Can Someone Explain the "Short Squeeze" Numbers Here?
Based on the information provided by Yahoo I am seeing 69 Million Shares Outstanding. Kovner owns about 6+ Million Shares and his old company Caxton owns 23+ Million shares. There are 16 Million shares Short. By my math that still leaves another 23 Million shares. Why couldn't the shorts cover with those remaining shares? How does anyone know how locked in those remaining 23 million shares are? For there to be a squeeze, most of those remaining 23 million shares would need to keep holding on when the price starts to rise. How do we know they are that locked in?

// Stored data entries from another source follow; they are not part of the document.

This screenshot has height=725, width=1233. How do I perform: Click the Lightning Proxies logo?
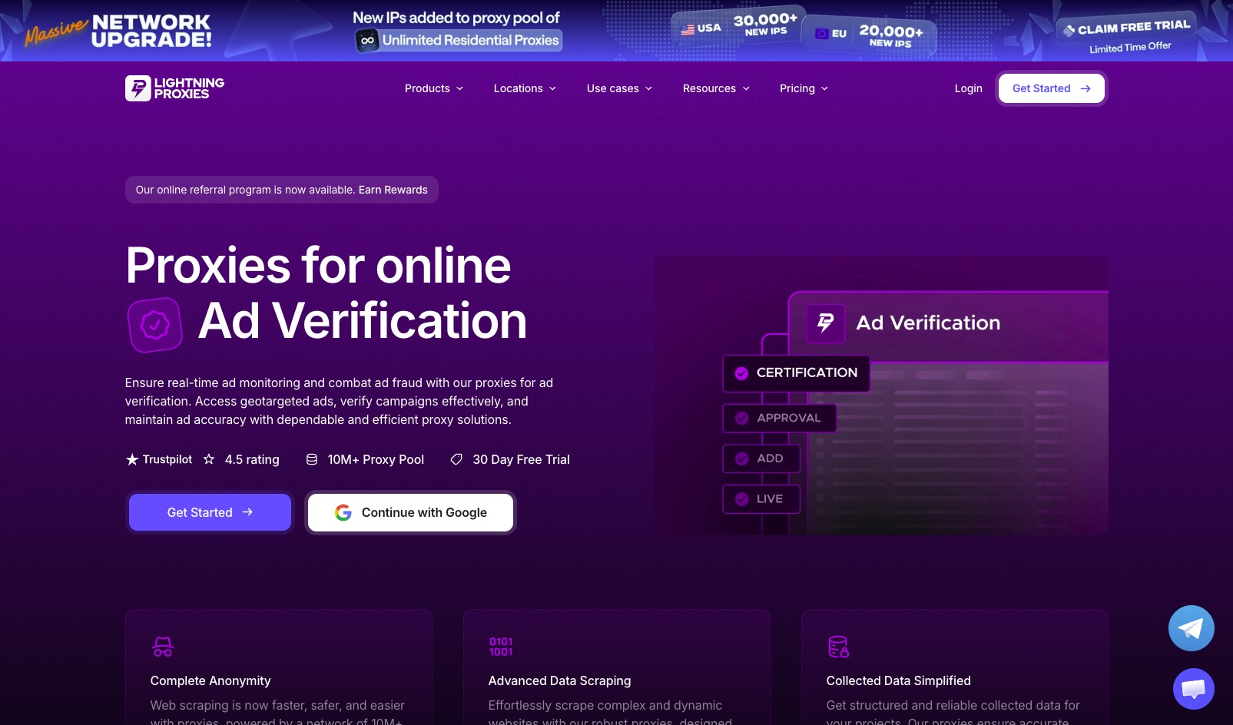pyautogui.click(x=174, y=88)
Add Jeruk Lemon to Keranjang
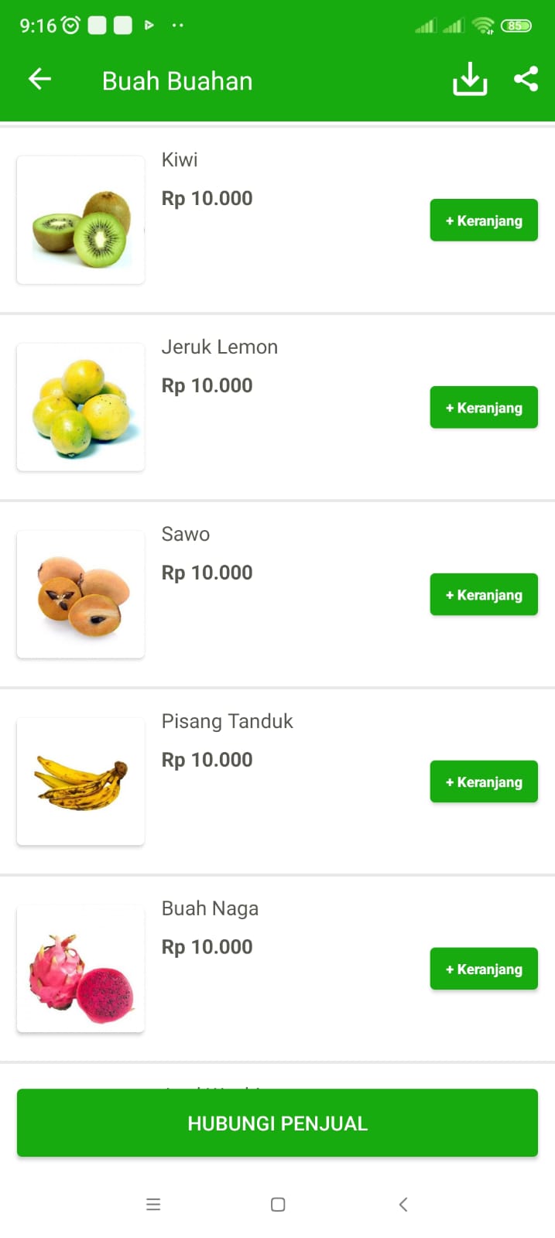This screenshot has width=555, height=1238. (x=484, y=408)
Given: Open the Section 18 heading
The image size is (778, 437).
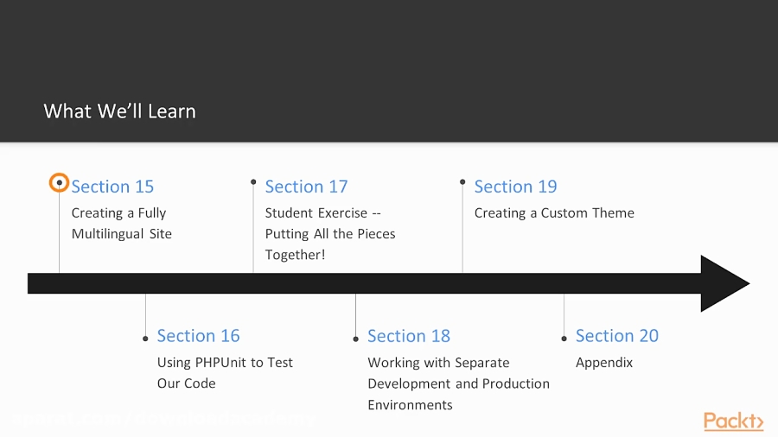Looking at the screenshot, I should 408,336.
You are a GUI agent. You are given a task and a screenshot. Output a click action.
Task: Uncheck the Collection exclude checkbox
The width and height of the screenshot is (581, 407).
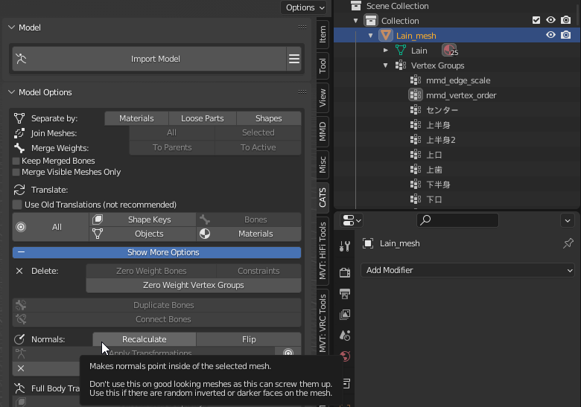(x=536, y=20)
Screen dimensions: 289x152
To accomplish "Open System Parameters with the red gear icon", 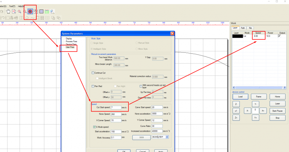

this is a bit off topic, but I don't think we should be focusing our attention on a possible short squeeze. for a long-term investor in this company, I think what is more significant to remember is what makes this short squeeze possible - the significant stake taken by insiders in this company, the amount of shares they control. this indicates very strong conviction in the company and also a possible future going-private transaction. the possibility of a going-private transaction seems much more worthy of attention to me than the possibility of a squeeze because it should give investors the fundamental reason they need to hold onto their shares regardless of short term pirce fluctuations. we all know biotechs are volatile, that shorts can drive down the price between news events, and also macro events in the market (like the decline of the last few days) can lead to rapid price depreciation. so the main thing is to focus on the fundamentals here and the conviction demonstrated by insiders so you hold you shares and don't get shaken out. if you read the messages here clearly and have the capital available, there is every reason to keep building your position each time SNTA dips.

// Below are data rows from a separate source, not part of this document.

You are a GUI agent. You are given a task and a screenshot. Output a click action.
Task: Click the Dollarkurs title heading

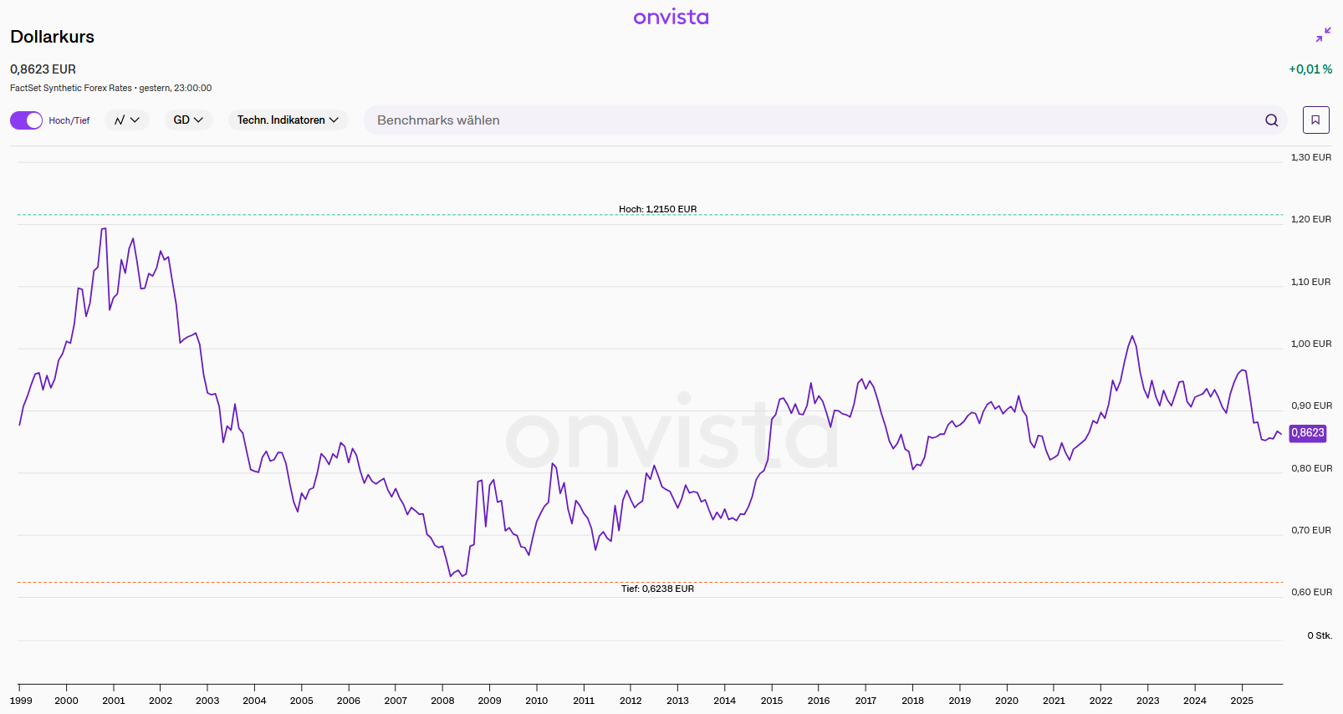coord(52,37)
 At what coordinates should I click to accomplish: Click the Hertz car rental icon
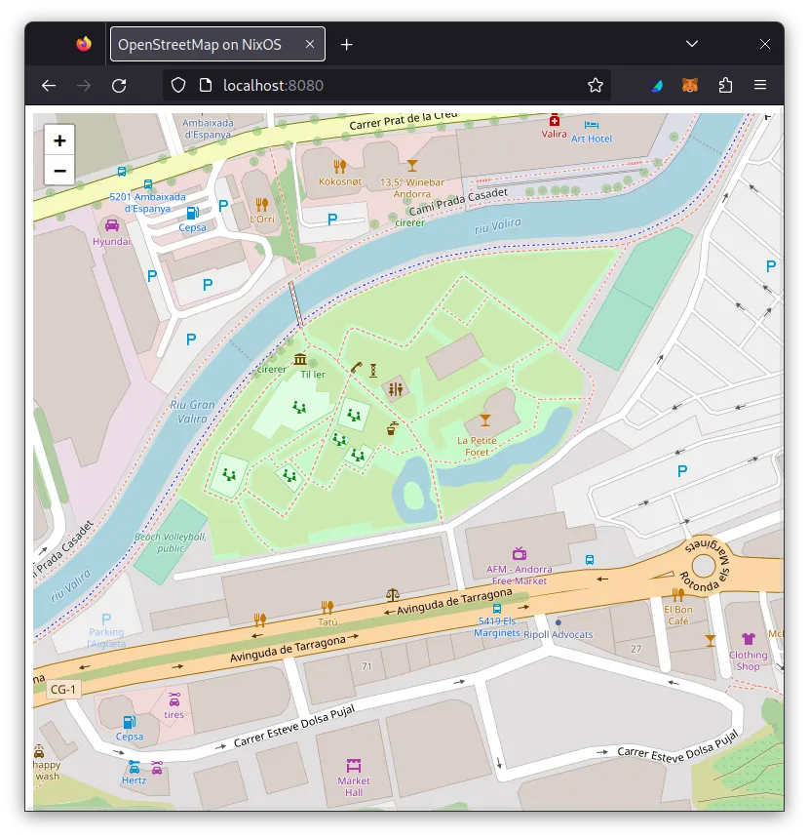pyautogui.click(x=135, y=768)
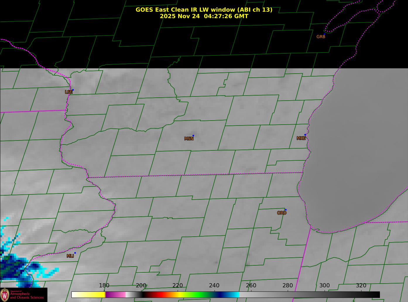Viewport: 408px width, 302px height.
Task: Pick the cyan segment of the colorbar
Action: 234,294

There are just over 40m in the float. Use the right variable/number.
And you dimwits still don't get it. Kovner and Caxton can also buy more shares by buying call options - without having to declare the purchase of effective control over the underlying shares until expiry. There are over 15 million shares as underlying for November options - how much you want to bet that Caxton and Kovner own some of those calls? Lets say they owned half the November calls, then together they can control 35m shares out of a 40m float. Then add the shares from other executive insiders and you get to 38-39m shares controlled and not available for covering. Leaving just several million shares of the float left with which to allow a huge short position to cover. And that assumes that even those shares are available for loan.
Anyway you cut this, it is a massive miscalculation for anyone to be short here on anything but an intra day, quick trade basis - and even that is super risky.
Oh, and nothing stops Kovner and Coxton from lending shares to shorts - thereby allowing for an even bigger squeeze to higher prices. Lending to shorts gets them income yield, helps them buy shares at even lower prices. Institutional investors are also doing this. Now all they have to do is pick up the phone and call their shares in. Presto the shares are indicated 10+ in pre market one day on no news. But it will be the institutional shorts who are able to get out relatively quickly with a 30+% scalping. The retail shorts and other less nimble or connected institutional shorts will be forced to chase and drive the squeeze and cover at much higher prices. This is the way it works folks. And this board will be full of clueless retailers, many scared shorts, talking about market maker manipulation, analyst price targets, etc. But in reality, it only takes a phone call. This is why anyone stupid enough to be short in this situation deserves whatever pain comes their way. Only a fool would be short. Your executioner may very well be the same person lending you shares to short.